Надоело. Надоело, правда! Зачем он так? Что ему, с такой внешностью… мало баб? И с деньгами там все в порядке, явно. Лилька хоть и говорила, что отец в спецназе служил, но вряд ли в армии можно заработать на такую машину или тот же костюм, в котором он к ней явился впервые.

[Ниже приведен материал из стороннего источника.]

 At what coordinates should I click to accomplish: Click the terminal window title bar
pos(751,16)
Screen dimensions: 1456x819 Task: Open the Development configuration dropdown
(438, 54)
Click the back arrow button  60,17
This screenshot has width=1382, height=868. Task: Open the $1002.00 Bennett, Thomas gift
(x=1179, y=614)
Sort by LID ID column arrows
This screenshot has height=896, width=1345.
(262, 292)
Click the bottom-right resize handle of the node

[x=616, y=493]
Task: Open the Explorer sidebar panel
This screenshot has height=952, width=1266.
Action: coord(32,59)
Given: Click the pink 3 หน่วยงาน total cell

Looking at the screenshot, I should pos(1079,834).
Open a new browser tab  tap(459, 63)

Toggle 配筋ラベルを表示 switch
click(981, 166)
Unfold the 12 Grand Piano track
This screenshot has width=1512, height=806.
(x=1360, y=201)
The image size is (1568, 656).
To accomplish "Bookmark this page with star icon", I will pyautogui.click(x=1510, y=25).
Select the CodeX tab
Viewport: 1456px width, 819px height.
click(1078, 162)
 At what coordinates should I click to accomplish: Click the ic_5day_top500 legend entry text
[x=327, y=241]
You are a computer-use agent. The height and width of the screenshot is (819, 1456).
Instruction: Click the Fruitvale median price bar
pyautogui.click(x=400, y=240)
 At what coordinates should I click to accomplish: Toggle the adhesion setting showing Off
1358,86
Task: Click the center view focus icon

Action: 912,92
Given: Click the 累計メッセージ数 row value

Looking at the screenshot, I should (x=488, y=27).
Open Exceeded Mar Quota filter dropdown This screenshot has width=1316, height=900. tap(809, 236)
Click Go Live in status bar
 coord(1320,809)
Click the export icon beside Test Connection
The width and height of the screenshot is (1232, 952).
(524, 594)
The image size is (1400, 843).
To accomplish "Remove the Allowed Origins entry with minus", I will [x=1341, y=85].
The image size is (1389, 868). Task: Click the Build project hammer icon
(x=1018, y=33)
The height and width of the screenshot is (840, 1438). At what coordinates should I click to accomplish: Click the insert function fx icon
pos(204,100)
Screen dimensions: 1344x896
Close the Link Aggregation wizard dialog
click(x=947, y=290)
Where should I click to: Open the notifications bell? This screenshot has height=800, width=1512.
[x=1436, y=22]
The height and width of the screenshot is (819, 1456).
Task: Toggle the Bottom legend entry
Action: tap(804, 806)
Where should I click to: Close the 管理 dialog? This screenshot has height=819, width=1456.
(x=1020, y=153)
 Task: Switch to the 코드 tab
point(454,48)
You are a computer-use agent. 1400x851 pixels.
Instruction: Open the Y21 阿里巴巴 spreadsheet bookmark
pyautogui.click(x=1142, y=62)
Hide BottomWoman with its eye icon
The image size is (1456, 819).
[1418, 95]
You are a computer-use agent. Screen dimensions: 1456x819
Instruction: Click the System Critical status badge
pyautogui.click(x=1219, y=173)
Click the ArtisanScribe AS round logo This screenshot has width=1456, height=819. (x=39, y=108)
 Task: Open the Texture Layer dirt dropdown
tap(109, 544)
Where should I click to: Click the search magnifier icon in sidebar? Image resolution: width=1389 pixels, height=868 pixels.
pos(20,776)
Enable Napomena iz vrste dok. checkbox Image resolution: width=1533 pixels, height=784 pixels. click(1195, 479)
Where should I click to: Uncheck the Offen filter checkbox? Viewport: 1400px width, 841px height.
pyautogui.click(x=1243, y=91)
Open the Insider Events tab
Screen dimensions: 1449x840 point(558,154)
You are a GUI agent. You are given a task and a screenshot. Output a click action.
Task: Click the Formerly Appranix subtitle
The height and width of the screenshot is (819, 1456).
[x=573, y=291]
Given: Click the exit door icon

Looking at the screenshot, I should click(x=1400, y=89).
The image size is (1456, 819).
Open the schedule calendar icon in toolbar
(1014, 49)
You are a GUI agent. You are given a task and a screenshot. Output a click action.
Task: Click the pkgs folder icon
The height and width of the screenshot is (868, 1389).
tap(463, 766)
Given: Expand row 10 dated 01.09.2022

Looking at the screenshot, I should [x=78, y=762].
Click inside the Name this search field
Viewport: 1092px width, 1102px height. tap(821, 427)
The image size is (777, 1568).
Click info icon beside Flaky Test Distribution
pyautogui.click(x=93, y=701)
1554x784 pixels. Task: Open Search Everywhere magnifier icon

Супергерой… Да уж. Лилю послушать — так он вообще душка. Признаться, Оксану тронули рассказы девочки об отце. Она отзывалась о нем очень тепло. А дети… они ведь как лакмусовая бумажка! Лиля Веселая была счастливым ребенком. Это бесспорно. И ее отец не мог быть плохим. Тут невооруженным взглядом видно, как он любит дочку. Беспокоится о ней, интересуется её жизнью. Не наигранно. От души. И этим еще сильнее подкупает Оксану. Медленно-медленно, сам того не ведая, сдирает пластыри с ее ран. Она хотела, чтобы у её детей был такой папа… Она бы очень того хотела. Но ведь не про нее такое счастье… Зачем же он дразнит? Чем вызван этот азарт?
— Если не начнем, не узнаем, ведь так?
И снова он коснулся ее щеки. Очертил высокую скулу. Она проспала сегодня и не успела нанести макияж. И выглядит, должно быть, на все свои тридцать шесть. Вот, чем еще хорош Бедин — на фоне его лет она себя вечной девочкой чувствует. А рядом с таким, как Матвей Веселый — древней, как мир, старухой. И о чем тут говорить?
— Нет… Это неправильно.
— Дай мне две минуты, и я смогу убедить тебя в обратном.
Его пальцы сместились на губы. Беззащитные, без следа помады. Чуть прижали нижнюю. Чувственно невыносимо. Оксана сглотнула и, что есть сил, сжала бедра. Смешно. Но ему хватило и двух секунд. Неутоленная накануне жажда стянула низ живота серией сладких короткий спазмов. Мышцы внутри конвульсивно сжались.